• Dataset extract:
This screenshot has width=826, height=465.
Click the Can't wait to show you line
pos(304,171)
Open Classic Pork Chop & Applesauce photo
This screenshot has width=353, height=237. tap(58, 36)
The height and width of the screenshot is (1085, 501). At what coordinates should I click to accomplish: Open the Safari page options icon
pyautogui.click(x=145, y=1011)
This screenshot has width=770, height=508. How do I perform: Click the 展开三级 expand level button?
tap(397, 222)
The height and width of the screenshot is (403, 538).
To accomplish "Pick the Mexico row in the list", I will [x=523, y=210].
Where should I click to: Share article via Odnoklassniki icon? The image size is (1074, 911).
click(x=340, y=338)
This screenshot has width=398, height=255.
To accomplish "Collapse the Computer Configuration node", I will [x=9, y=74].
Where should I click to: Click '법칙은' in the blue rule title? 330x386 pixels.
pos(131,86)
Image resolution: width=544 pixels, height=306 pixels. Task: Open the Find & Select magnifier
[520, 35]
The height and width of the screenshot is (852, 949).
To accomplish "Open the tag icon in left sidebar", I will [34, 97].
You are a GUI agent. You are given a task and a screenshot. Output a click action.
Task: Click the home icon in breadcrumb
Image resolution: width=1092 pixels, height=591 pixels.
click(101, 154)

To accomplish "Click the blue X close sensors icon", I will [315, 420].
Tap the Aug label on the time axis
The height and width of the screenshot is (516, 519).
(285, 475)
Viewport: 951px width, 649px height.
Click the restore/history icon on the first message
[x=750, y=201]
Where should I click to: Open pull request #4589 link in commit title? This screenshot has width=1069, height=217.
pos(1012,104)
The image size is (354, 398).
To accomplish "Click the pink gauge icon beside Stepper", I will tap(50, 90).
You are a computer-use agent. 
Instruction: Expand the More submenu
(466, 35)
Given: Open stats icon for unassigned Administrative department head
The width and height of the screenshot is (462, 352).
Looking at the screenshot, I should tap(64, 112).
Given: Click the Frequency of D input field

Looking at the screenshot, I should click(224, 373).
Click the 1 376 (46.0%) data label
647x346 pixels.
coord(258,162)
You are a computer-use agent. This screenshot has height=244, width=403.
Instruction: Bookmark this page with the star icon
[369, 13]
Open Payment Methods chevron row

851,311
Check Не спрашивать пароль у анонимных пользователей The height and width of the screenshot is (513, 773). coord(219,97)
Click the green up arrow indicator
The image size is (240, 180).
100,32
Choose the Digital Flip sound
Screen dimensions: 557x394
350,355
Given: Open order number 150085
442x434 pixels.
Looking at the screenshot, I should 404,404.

• Task prompt: The entire listing above should be returned exactly as written.

• Exercise result:
This screenshot has width=826, height=465.
Click the Can't wait to show you line
pos(304,171)
Open Classic Pork Chop & Applesauce photo
This screenshot has width=353, height=237. tap(58, 36)
The height and width of the screenshot is (1085, 501). At what coordinates should I click to accomplish: Open the Safari page options icon
pyautogui.click(x=145, y=1011)
This screenshot has width=770, height=508. How do I perform: Click the 展开三级 expand level button?
tap(397, 222)
The height and width of the screenshot is (403, 538).
To accomplish "Pick the Mexico row in the list", I will [x=523, y=210].
Where should I click to: Share article via Odnoklassniki icon? The image size is (1074, 911).
click(x=340, y=338)
This screenshot has width=398, height=255.
To accomplish "Collapse the Computer Configuration node", I will [x=9, y=74].
Where should I click to: Click '법칙은' in the blue rule title? 330x386 pixels.
pos(131,86)
Image resolution: width=544 pixels, height=306 pixels. Task: Open the Find & Select magnifier
[520, 35]
The height and width of the screenshot is (852, 949).
To accomplish "Open the tag icon in left sidebar", I will [34, 97].
You are a GUI agent. You are given a task and a screenshot. Output a click action.
Task: Click the home icon in breadcrumb
Image resolution: width=1092 pixels, height=591 pixels.
click(101, 154)

To accomplish "Click the blue X close sensors icon", I will [315, 420].
Tap the Aug label on the time axis
The height and width of the screenshot is (516, 519).
(285, 475)
Viewport: 951px width, 649px height.
Click the restore/history icon on the first message
[x=750, y=201]
Where should I click to: Open pull request #4589 link in commit title? This screenshot has width=1069, height=217.
pos(1012,104)
The image size is (354, 398).
To accomplish "Click the pink gauge icon beside Stepper", I will tap(50, 90).
You are a computer-use agent. 
Instruction: Expand the More submenu
(466, 35)
Given: Open stats icon for unassigned Administrative department head
The width and height of the screenshot is (462, 352).
Looking at the screenshot, I should tap(64, 112).
Given: Click the Frequency of D input field

Looking at the screenshot, I should click(224, 373).
Click the 1 376 (46.0%) data label
647x346 pixels.
coord(258,162)
You are a computer-use agent. This screenshot has height=244, width=403.
Instruction: Bookmark this page with the star icon
[369, 13]
Open Payment Methods chevron row

851,311
Check Не спрашивать пароль у анонимных пользователей The height and width of the screenshot is (513, 773). coord(219,97)
Click the green up arrow indicator
The image size is (240, 180).
100,32
Choose the Digital Flip sound
Screen dimensions: 557x394
350,355
Given: Open order number 150085
442x434 pixels.
Looking at the screenshot, I should 404,404.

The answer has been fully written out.